Dataset entries
----
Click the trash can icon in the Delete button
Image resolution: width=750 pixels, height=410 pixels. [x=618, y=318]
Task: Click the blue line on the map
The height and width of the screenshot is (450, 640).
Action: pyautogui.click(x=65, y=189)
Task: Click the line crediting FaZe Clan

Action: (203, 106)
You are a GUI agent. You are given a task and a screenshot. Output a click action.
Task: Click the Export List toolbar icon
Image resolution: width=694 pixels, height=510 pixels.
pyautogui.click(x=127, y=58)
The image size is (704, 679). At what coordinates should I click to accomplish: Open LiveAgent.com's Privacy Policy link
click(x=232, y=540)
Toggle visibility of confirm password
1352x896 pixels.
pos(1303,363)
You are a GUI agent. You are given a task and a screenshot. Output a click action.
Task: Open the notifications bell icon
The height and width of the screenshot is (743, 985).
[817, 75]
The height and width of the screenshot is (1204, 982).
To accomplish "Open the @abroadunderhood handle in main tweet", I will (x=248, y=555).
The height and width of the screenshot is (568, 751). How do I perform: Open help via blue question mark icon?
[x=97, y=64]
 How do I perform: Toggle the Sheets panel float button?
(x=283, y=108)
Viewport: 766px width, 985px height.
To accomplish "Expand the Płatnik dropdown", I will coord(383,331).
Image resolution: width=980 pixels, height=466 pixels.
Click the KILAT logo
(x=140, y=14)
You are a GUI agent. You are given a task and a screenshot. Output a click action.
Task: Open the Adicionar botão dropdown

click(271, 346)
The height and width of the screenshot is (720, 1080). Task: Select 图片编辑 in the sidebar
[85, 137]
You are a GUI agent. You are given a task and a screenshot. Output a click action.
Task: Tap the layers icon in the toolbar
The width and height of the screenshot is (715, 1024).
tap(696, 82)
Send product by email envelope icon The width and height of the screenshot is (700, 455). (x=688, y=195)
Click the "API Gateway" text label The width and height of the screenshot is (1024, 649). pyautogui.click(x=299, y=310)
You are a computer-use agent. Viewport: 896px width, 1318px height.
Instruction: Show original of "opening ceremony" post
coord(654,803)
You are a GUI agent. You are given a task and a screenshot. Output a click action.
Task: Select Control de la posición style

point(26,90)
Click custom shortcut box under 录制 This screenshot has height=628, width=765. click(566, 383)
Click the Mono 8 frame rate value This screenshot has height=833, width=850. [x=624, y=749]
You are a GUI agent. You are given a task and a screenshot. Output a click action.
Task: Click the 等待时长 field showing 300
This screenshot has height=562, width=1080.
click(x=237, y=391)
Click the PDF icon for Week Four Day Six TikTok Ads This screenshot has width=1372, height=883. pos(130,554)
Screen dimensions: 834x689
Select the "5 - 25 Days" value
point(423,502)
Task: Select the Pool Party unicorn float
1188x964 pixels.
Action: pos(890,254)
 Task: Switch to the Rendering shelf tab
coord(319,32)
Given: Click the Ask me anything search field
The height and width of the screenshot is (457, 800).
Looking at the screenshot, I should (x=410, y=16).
----
- _Instructions to follow_
Find the lines in the data that hold the word "Viewport". Reply with how many there are and nothing more.

- _Exercise response_
2